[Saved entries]
___

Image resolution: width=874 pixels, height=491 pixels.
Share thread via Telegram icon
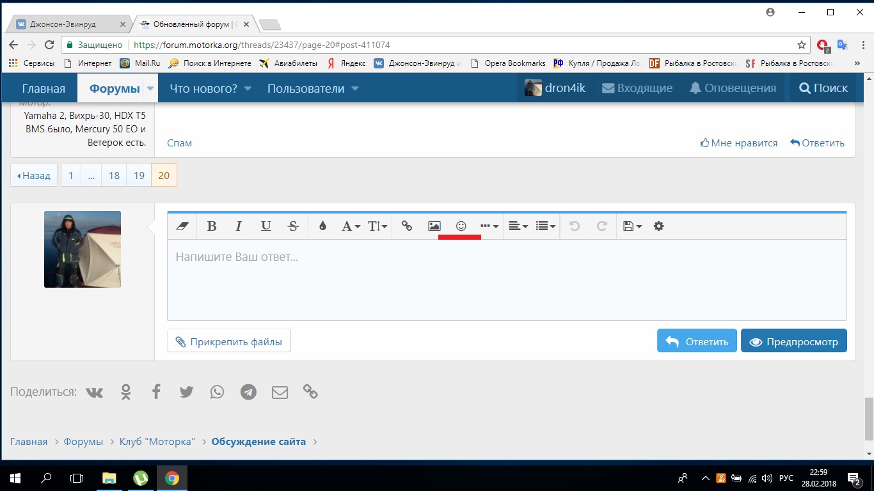tap(248, 392)

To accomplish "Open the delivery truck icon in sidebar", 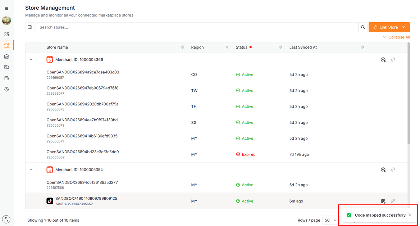I will [x=6, y=67].
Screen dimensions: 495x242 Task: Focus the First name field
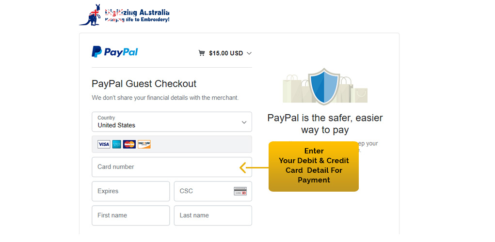point(130,215)
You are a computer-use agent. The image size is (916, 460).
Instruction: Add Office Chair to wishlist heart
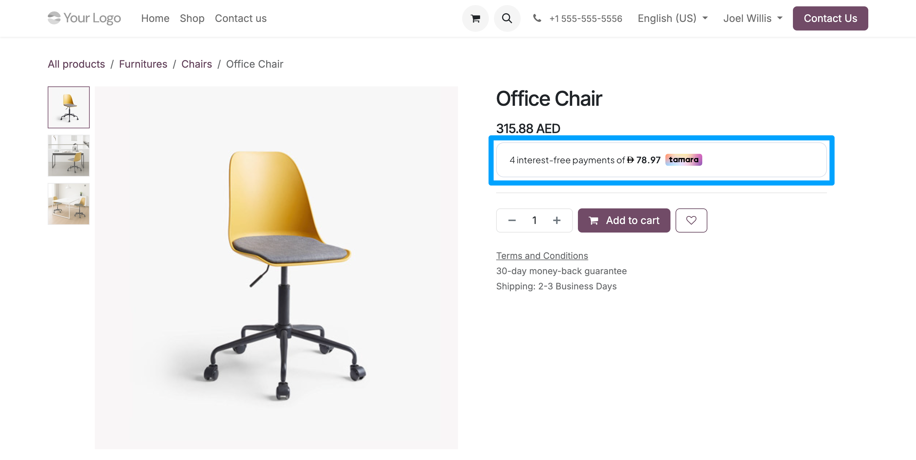(691, 220)
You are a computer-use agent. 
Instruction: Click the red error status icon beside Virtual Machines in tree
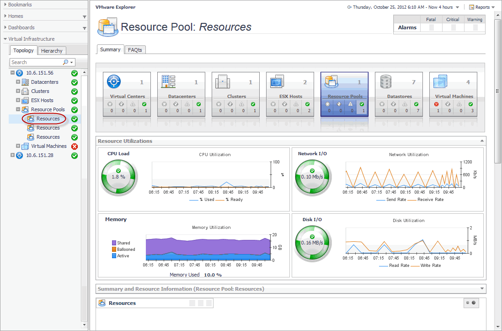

___

Each line in which the string "computer" is found must be copied from the data.

[Completed exercise]
You are a computer-use agent. The image size is (916, 460).
You are a computer-use agent. 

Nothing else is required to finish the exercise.